The generalized Chinese Remainder Theorem says that well if $a^{561}\equiv a \pmod {3,11,17}$, then
$$a^{561}\equiv a \pmod{3\cdot 11\cdot 17}$$This is what the Chinese Remainder says, if $x\equiv a \pmod{p_1},x\equiv a \pmod{p_2}, x\equiv a \pmod{p_3}$, then $x\equiv a \pmod{p_1p_2p_3}$.
I guess this is even like a Splitting the Modulus sort of thing. I can even write down Splitting the Modulus because all those numbers are co-prime.
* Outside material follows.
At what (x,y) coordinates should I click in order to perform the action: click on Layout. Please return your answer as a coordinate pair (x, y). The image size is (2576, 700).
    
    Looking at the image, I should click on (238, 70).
So either way is fine, and by generalized Splitting the Modulus, I mean either way is fine, but again since I have these three simultaneous congruences, that's exactly what the generalized Chinese Remainder Theorem or Splitting the Modulus tells us, that I can combine them and get that $a^{561}\equiv a\pmod{3\cdot 11\cdot 17}$, and as we said before $3\cdot 11\cdot 17=561$.
Crazy, crazy proof. The main thing that works is that $560$ is a very special number. It happens to be divisible by $p-1$, $q-1$, and $r-1$, where $p$, $q$, and $r$ happen to be the three factors.
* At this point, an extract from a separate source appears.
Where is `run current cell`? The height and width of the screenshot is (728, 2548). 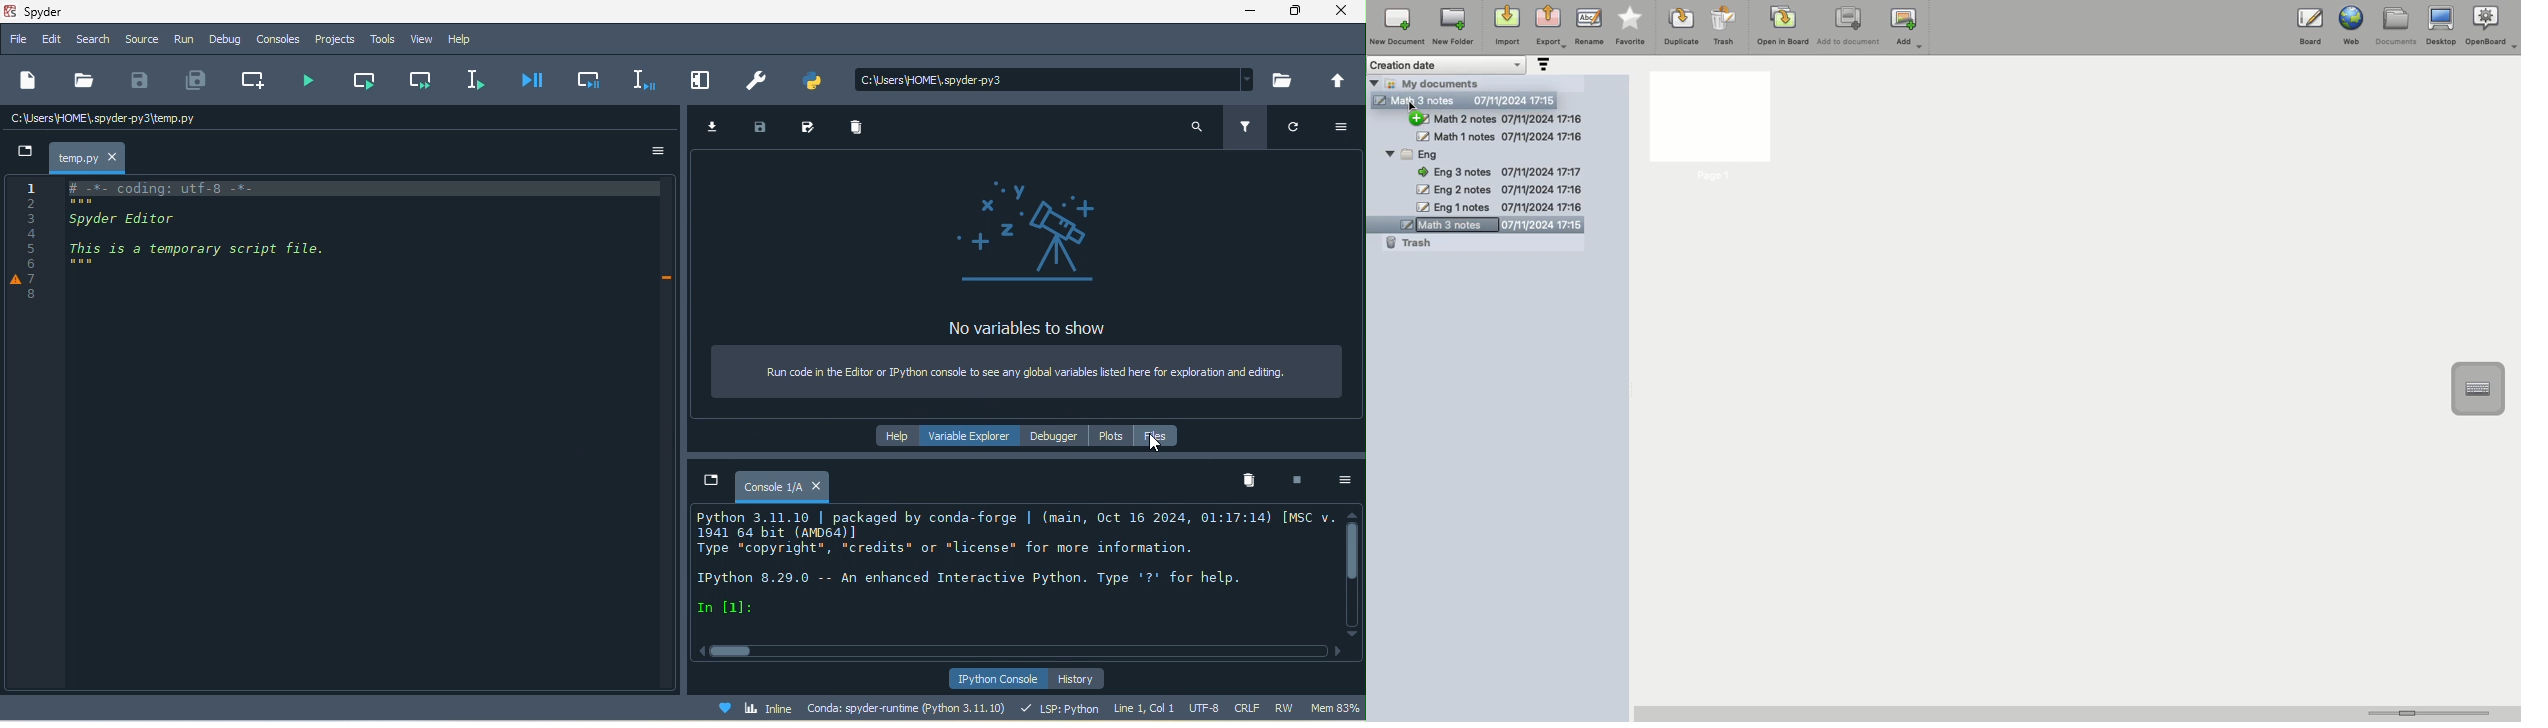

So how did I know to do this? Well okay, so again I'm privy to a little bit of knowledge here. I know that this $561$ is something called a Carmichael number. A fantastic fun topic, so if you're bored studying, I would suggest taking the five to ten minutes reading up on it on Wikipedia. Carmichael numbers, that's the topic. Pretty cool stuff.
These numbers are pretending to be primes, but they’re not even close to prime. There's a bunch of these, you can see these numbers. I think $561$ is the smallest such number, at least it's the most often used if it's not the smallest, and it's really, really cool stuff.
Again this is a number theoretic thing, but I think it's neat and, like I said, I think it's worth a five minute read if you have the chance.
So a fun problem for problem number $9$. I think it’s kind of cool, has some soul, which is weird to say about a math problem, but some problems are a little trickier and they have some nice solutions like this. Alright, so I hope you enjoyed the final exam review, and good luck on your final exam or whatever you're studying for. Best of luck.